Walnuts (hodu) have long been enjoyed on the Korean peninsula, per KoreabyMe, which reports that only royalty was allowed to eat them at one point. The nuts weren't aren't native to Korea but were brought to the region by Arab and Chinese traders. Walnuts continued to play an important role in Korean culture, with the nuts being eaten on "daeboreum," which is the first full moon, per The Korea Times. Eating the nuts on this day was believed to prevent disease. Also, it is said in Korea if a walnut shell is cracked and the nut is whole, it's a sign of good luck. Walnuts have always remained an expensive item in Korea, but using them as a filling has made them more economical.

Hodu-gwaja is a 20th-century creation that originated in the city of Cheonan, which is about 53 miles south of Seoul. The treat was created by a couple, Jo Gwigeum and Sim Boksun, in 1934. They were influenced by Japanese baking and sold their special walnut cookies in the family's bakery in Cheonan, reports The Korea Times. The treat largely remained unknown outside of Cheonan until the 1970s, when it began to spread around the country.

Variations and similar treats

As the popularity of hodu-gwaja has grown, so have the varieties of fillings. Some alternative fillings include cream cheese or custard cream, which KoreabyMe says pairs well with coffee. My Korean Kitchen says Nutella has also become a common filling in hodu-gwaja.

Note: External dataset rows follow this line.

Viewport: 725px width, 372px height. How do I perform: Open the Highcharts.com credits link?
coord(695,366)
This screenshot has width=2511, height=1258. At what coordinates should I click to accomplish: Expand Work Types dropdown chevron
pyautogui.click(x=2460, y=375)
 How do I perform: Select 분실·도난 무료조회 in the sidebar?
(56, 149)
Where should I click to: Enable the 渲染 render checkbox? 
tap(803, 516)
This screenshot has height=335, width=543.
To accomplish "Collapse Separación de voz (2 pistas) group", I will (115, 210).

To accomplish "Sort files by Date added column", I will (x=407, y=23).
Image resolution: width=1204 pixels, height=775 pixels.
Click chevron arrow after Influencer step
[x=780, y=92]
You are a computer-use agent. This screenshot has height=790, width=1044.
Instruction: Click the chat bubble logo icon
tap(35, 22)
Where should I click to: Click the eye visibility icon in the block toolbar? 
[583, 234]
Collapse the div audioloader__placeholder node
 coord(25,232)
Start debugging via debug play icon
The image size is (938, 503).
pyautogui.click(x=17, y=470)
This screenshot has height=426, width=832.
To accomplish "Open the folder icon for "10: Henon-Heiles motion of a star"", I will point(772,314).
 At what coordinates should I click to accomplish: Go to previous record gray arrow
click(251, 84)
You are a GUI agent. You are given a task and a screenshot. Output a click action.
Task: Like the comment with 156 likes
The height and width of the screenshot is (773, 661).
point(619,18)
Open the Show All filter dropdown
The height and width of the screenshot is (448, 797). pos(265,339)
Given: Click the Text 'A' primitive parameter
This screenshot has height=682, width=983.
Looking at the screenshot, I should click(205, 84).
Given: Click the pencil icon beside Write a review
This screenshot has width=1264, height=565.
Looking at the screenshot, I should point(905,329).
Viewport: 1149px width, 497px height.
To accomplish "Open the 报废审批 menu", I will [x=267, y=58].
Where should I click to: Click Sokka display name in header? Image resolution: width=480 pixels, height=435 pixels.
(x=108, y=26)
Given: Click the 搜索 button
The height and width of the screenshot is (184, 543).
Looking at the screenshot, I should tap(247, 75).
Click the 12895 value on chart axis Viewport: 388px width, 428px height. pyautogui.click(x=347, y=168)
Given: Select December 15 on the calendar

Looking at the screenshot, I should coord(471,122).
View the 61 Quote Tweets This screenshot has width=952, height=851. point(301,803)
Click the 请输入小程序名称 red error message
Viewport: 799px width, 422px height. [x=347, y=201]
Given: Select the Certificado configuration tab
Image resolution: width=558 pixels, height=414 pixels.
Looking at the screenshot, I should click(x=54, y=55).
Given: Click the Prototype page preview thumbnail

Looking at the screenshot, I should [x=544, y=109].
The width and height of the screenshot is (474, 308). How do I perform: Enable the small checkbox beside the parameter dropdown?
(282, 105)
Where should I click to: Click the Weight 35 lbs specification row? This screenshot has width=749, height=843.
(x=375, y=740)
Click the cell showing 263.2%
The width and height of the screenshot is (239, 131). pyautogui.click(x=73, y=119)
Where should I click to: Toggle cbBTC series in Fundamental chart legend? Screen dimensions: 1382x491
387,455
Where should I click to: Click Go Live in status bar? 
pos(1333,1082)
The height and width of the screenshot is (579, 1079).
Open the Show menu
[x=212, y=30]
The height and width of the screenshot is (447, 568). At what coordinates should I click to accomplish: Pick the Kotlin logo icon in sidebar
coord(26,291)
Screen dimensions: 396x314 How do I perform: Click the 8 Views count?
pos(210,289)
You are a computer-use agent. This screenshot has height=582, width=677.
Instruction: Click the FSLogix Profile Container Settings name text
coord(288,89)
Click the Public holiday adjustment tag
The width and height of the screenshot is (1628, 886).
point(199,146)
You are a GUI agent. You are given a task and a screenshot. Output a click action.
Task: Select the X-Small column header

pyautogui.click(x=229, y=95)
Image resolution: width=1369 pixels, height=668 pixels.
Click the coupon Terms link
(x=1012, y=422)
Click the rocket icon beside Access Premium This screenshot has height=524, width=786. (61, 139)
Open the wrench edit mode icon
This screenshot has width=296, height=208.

With its bean filling and pastry-like exterior, hodu-gwaja is similar to two other street food treats: bunggeoppang and gukhwa-ppang. Also known as Korean fish-shaped pastry or Korean carp bread, bunggeoppang is made of a dough with a sweetened red bean paste filling and baked in the shape of a fish, per Asian Food Network. What differentiates it from hodu-gwaja is that it does not contain walnuts. Also similar to hodu-gwaja is gukhwa-ppang, or chrysanthemum bread. It is also made from dough baked in a chrysanthemum-shaped mold and filled with red bean paste, per Chef's Pencil. Traditionally, only red bean paste was used as a filling, but more ingredients are now being used, including honey, peanuts, and walnuts.

Whether you eat your hodu-gwaja with the traditional red bean filling or sweeten it with Nutella, let this delicious Korean treat warm you on a chilly day.